### [Short problem]
Copy the records below verbatim, every line in its original order.

### [Data to use]
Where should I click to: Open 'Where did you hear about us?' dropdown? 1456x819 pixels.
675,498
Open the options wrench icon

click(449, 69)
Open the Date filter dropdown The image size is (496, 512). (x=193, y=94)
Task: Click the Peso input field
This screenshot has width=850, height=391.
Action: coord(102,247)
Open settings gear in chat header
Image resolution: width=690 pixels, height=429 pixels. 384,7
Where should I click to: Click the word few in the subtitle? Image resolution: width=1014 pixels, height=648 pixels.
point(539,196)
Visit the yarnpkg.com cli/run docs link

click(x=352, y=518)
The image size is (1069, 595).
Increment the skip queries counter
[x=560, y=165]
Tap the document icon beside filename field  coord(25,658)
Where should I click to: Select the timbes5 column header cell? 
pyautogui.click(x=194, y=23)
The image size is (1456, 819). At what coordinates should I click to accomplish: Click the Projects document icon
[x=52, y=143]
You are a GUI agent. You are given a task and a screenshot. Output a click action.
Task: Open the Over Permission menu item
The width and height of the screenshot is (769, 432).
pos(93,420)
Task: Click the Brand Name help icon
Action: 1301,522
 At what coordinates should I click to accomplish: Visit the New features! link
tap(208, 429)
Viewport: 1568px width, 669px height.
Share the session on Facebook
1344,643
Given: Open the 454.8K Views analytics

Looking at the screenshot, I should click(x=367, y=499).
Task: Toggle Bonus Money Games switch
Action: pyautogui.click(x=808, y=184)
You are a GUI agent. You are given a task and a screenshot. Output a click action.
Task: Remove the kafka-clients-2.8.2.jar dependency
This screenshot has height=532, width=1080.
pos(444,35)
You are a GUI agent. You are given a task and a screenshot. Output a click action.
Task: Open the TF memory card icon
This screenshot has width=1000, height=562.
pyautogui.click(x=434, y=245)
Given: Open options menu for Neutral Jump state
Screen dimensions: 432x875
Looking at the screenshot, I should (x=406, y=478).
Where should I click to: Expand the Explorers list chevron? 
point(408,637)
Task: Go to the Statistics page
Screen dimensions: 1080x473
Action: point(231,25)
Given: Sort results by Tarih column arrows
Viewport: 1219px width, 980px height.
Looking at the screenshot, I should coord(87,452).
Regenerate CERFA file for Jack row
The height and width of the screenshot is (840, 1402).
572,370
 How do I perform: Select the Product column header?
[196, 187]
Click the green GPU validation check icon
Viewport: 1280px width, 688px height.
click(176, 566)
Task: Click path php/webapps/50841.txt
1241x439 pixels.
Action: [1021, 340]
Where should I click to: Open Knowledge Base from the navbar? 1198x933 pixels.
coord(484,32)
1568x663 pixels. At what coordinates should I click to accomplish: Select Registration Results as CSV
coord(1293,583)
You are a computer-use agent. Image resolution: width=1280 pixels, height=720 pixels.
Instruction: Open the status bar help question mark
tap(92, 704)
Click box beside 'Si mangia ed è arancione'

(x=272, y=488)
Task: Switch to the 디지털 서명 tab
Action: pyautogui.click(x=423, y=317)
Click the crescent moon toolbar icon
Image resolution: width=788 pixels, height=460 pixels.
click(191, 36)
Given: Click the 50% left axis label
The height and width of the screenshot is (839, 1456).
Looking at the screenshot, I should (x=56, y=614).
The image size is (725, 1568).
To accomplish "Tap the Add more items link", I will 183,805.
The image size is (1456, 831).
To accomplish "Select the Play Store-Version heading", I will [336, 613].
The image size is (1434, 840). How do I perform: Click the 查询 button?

### [Exercise solution]
Where should I click to: Open 'Where did you hear about us?' dropdown? 1456x819 pixels.
675,498
Open the options wrench icon

click(449, 69)
Open the Date filter dropdown The image size is (496, 512). (x=193, y=94)
Task: Click the Peso input field
This screenshot has width=850, height=391.
Action: coord(102,247)
Open settings gear in chat header
Image resolution: width=690 pixels, height=429 pixels. 384,7
Where should I click to: Click the word few in the subtitle? Image resolution: width=1014 pixels, height=648 pixels.
point(539,196)
Visit the yarnpkg.com cli/run docs link

click(x=352, y=518)
The image size is (1069, 595).
Increment the skip queries counter
[x=560, y=165]
Tap the document icon beside filename field  coord(25,658)
Where should I click to: Select the timbes5 column header cell? 
pyautogui.click(x=194, y=23)
The image size is (1456, 819). At what coordinates should I click to accomplish: Click the Projects document icon
[x=52, y=143]
You are a GUI agent. You are given a task and a screenshot. Output a click action.
Task: Open the Over Permission menu item
The width and height of the screenshot is (769, 432).
pos(93,420)
Task: Click the Brand Name help icon
Action: 1301,522
 At what coordinates should I click to accomplish: Visit the New features! link
tap(208, 429)
Viewport: 1568px width, 669px height.
Share the session on Facebook
1344,643
Given: Open the 454.8K Views analytics

Looking at the screenshot, I should click(x=367, y=499).
Task: Toggle Bonus Money Games switch
Action: pyautogui.click(x=808, y=184)
You are a GUI agent. You are given a task and a screenshot. Output a click action.
Task: Remove the kafka-clients-2.8.2.jar dependency
This screenshot has height=532, width=1080.
pos(444,35)
You are a GUI agent. You are given a task and a screenshot. Output a click action.
Task: Open the TF memory card icon
This screenshot has width=1000, height=562.
pyautogui.click(x=434, y=245)
Given: Open options menu for Neutral Jump state
Screen dimensions: 432x875
Looking at the screenshot, I should (x=406, y=478).
Where should I click to: Expand the Explorers list chevron? 
point(408,637)
Task: Go to the Statistics page
Screen dimensions: 1080x473
Action: point(231,25)
Given: Sort results by Tarih column arrows
Viewport: 1219px width, 980px height.
Looking at the screenshot, I should coord(87,452).
Regenerate CERFA file for Jack row
The height and width of the screenshot is (840, 1402).
572,370
 How do I perform: Select the Product column header?
[196, 187]
Click the green GPU validation check icon
Viewport: 1280px width, 688px height.
click(176, 566)
Task: Click path php/webapps/50841.txt
1241x439 pixels.
Action: [1021, 340]
Where should I click to: Open Knowledge Base from the navbar? 1198x933 pixels.
coord(484,32)
1568x663 pixels. At what coordinates should I click to accomplish: Select Registration Results as CSV
coord(1293,583)
You are a computer-use agent. Image resolution: width=1280 pixels, height=720 pixels.
Instruction: Open the status bar help question mark
tap(92, 704)
Click box beside 'Si mangia ed è arancione'

(x=272, y=488)
Task: Switch to the 디지털 서명 tab
Action: pyautogui.click(x=423, y=317)
Click the crescent moon toolbar icon
Image resolution: width=788 pixels, height=460 pixels.
click(191, 36)
Given: Click the 50% left axis label
The height and width of the screenshot is (839, 1456).
Looking at the screenshot, I should (x=56, y=614).
The image size is (725, 1568).
To accomplish "Tap the Add more items link", I will 183,805.
The image size is (1456, 831).
To accomplish "Select the Play Store-Version heading", I will [336, 613].
The image size is (1434, 840). How do I perform: Click the 查询 button?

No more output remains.